## [GOAL OF THE EXERCISE]
Where a line of the material contains the string "Given", copy that line.

## [EXCERPTED DATA]
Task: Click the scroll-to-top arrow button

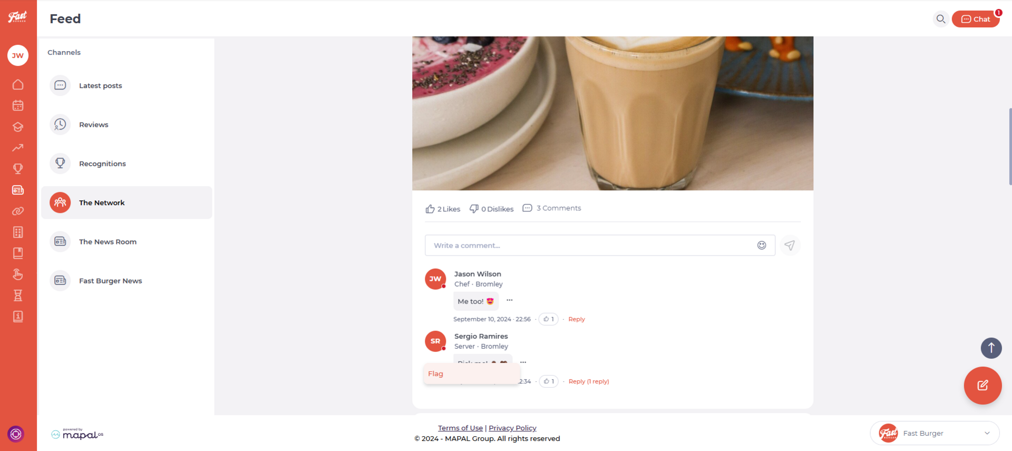Action: pyautogui.click(x=991, y=348)
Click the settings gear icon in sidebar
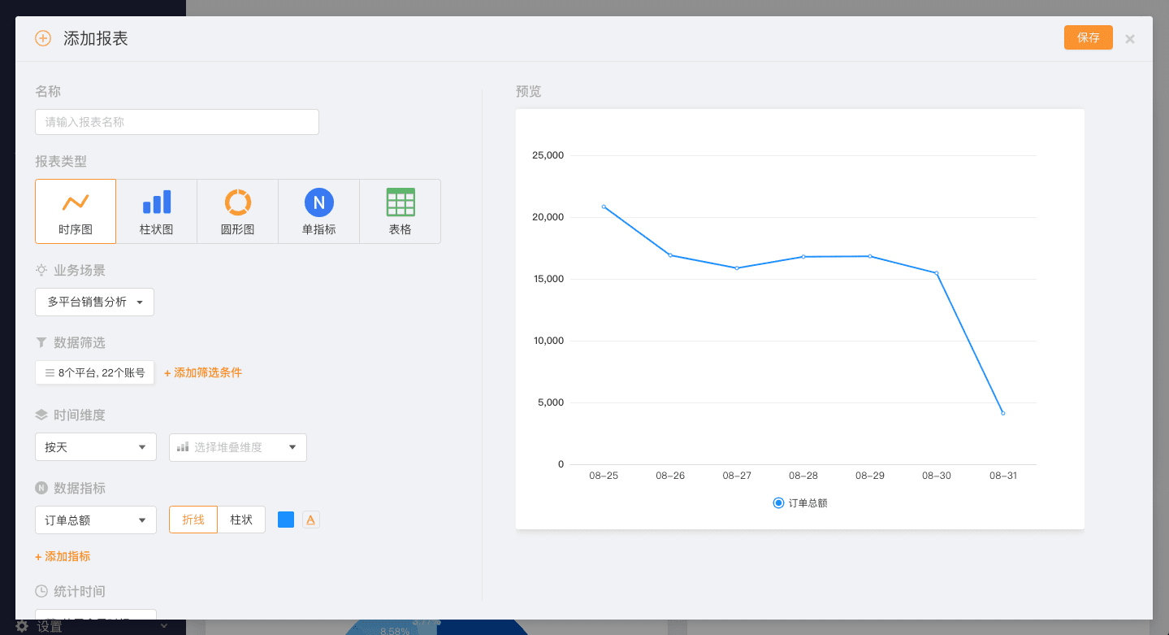 pos(22,626)
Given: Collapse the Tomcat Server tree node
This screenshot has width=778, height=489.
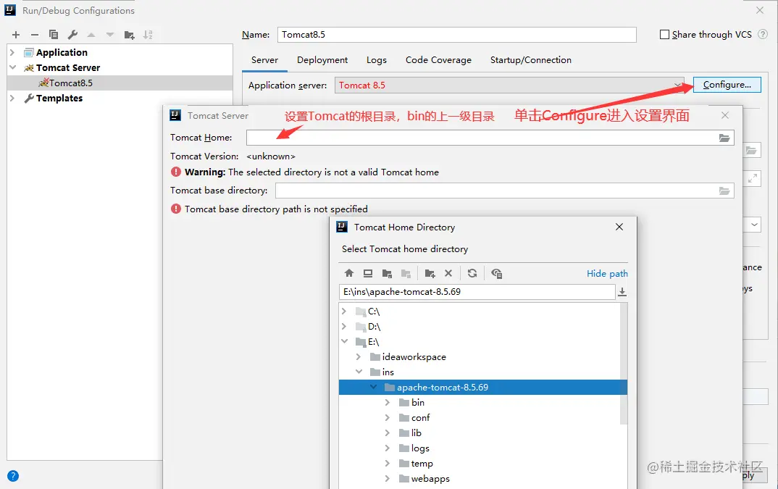Looking at the screenshot, I should [12, 67].
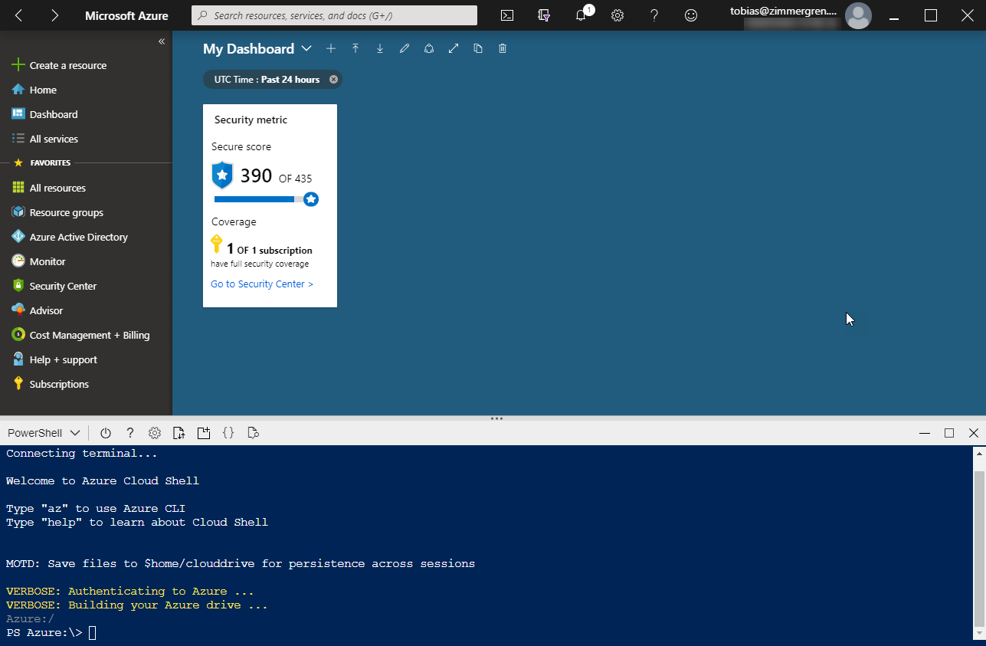The width and height of the screenshot is (986, 646).
Task: Enter full screen mode for the dashboard
Action: click(x=454, y=48)
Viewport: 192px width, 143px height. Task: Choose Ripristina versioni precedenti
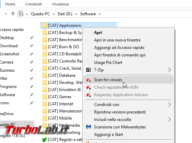(120, 112)
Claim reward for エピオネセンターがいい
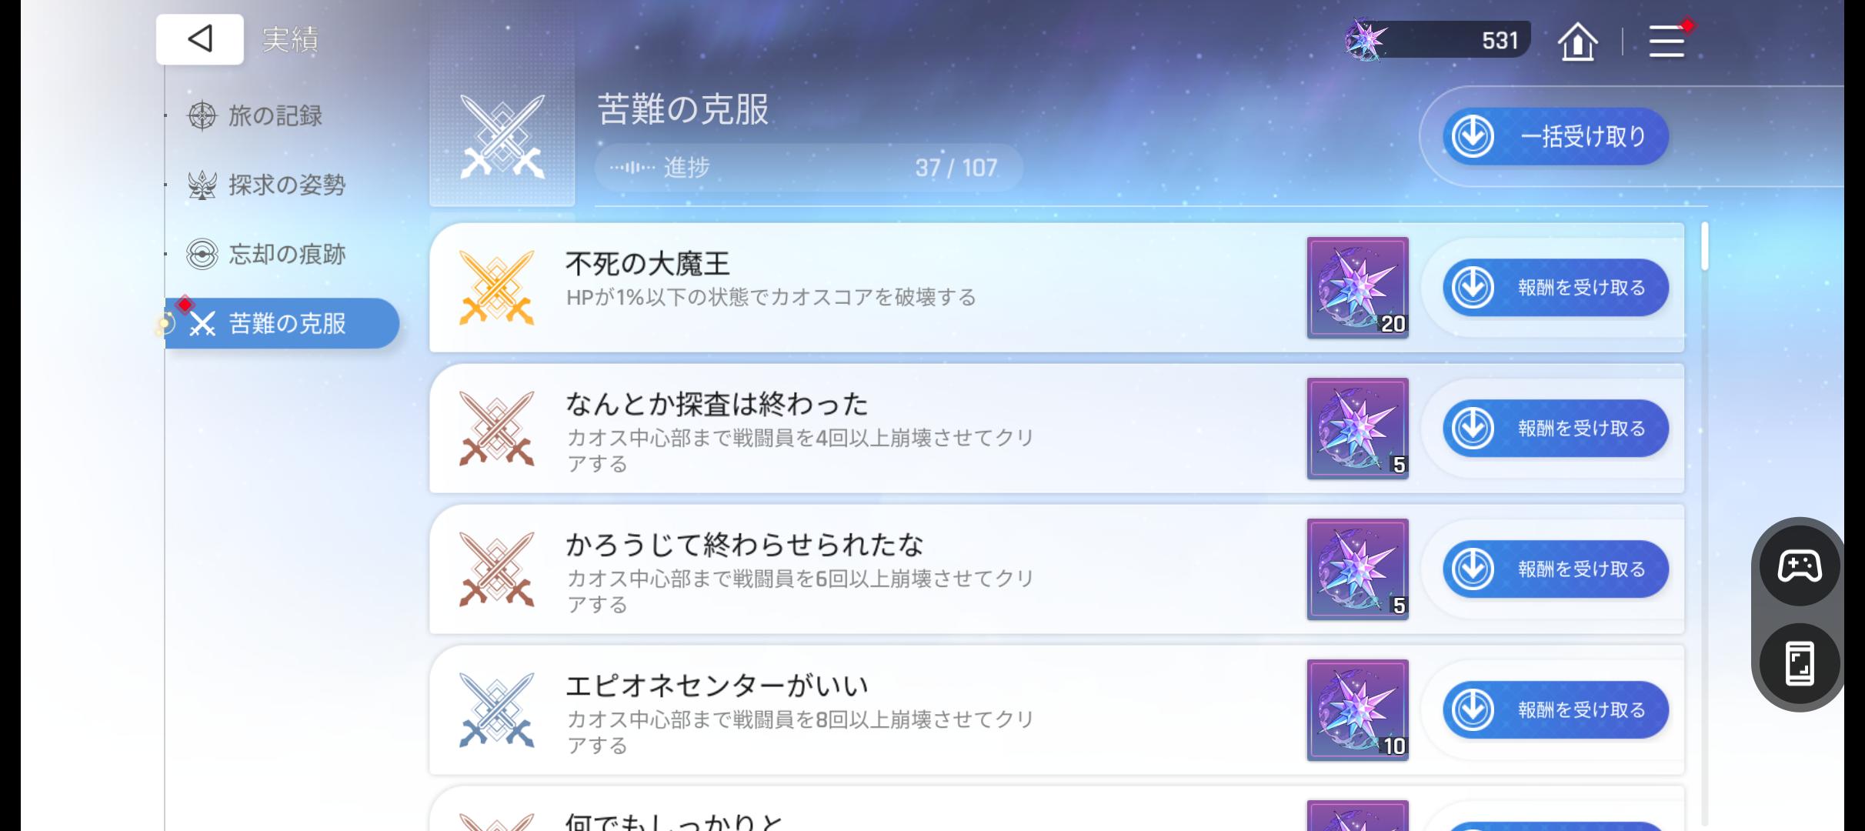Image resolution: width=1865 pixels, height=831 pixels. [x=1555, y=710]
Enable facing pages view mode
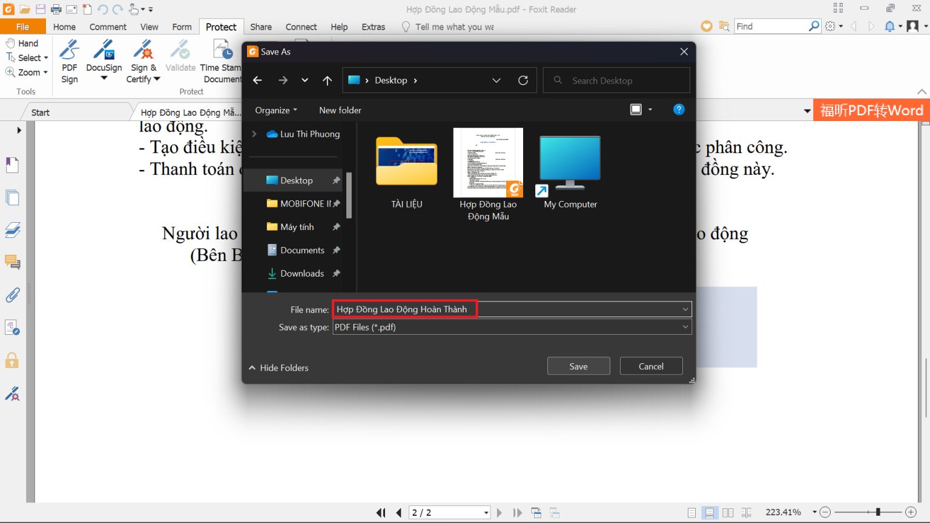The width and height of the screenshot is (930, 523). pos(727,511)
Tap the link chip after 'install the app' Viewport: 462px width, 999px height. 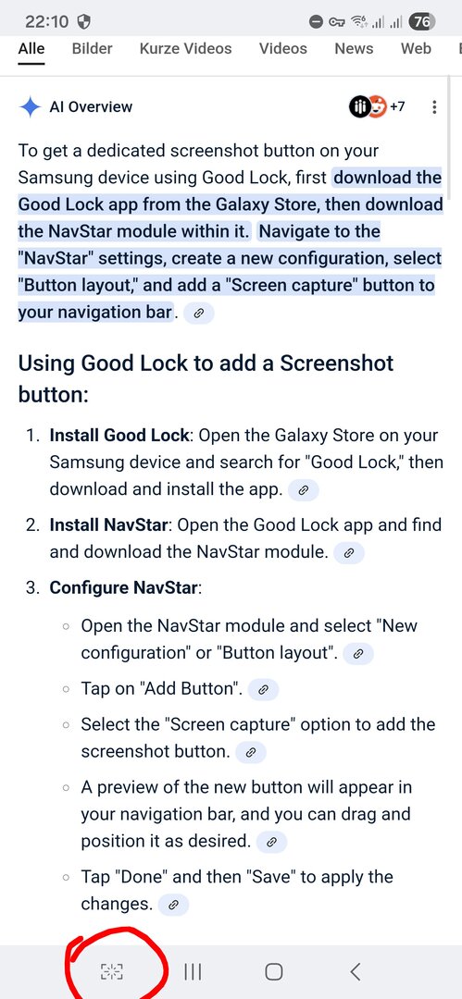coord(303,490)
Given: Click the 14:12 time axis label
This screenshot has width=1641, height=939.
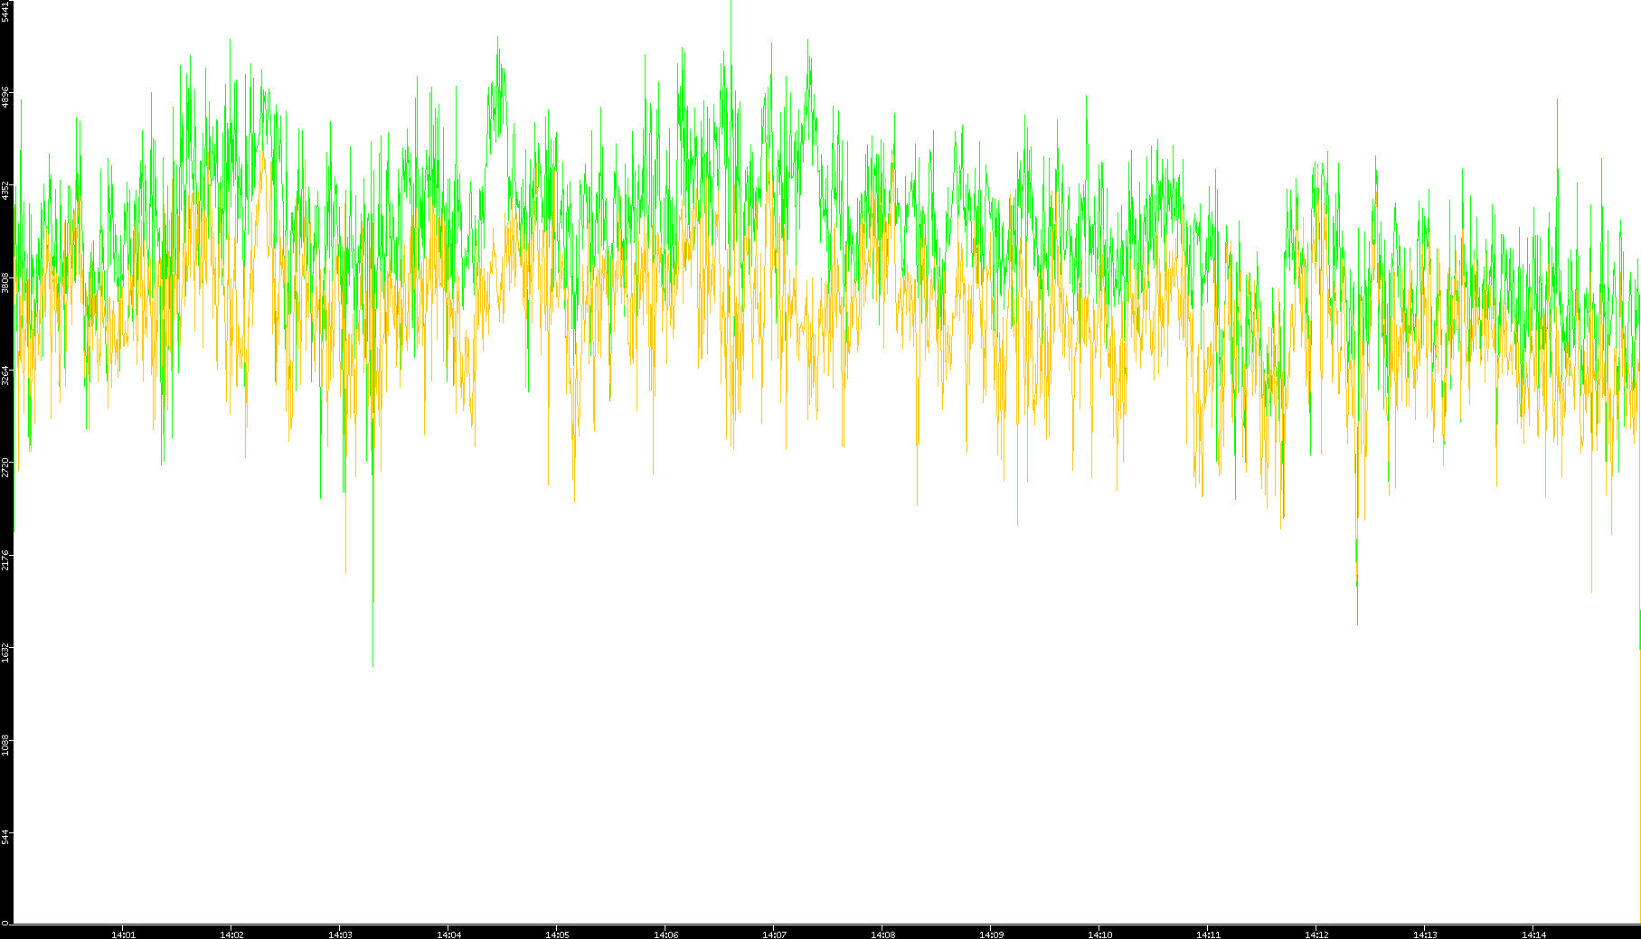Looking at the screenshot, I should (x=1316, y=934).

## [SOLVED EXERCISE]
Given: Collapse the Tomcat Server tree node
Given: Click the 14:12 time axis label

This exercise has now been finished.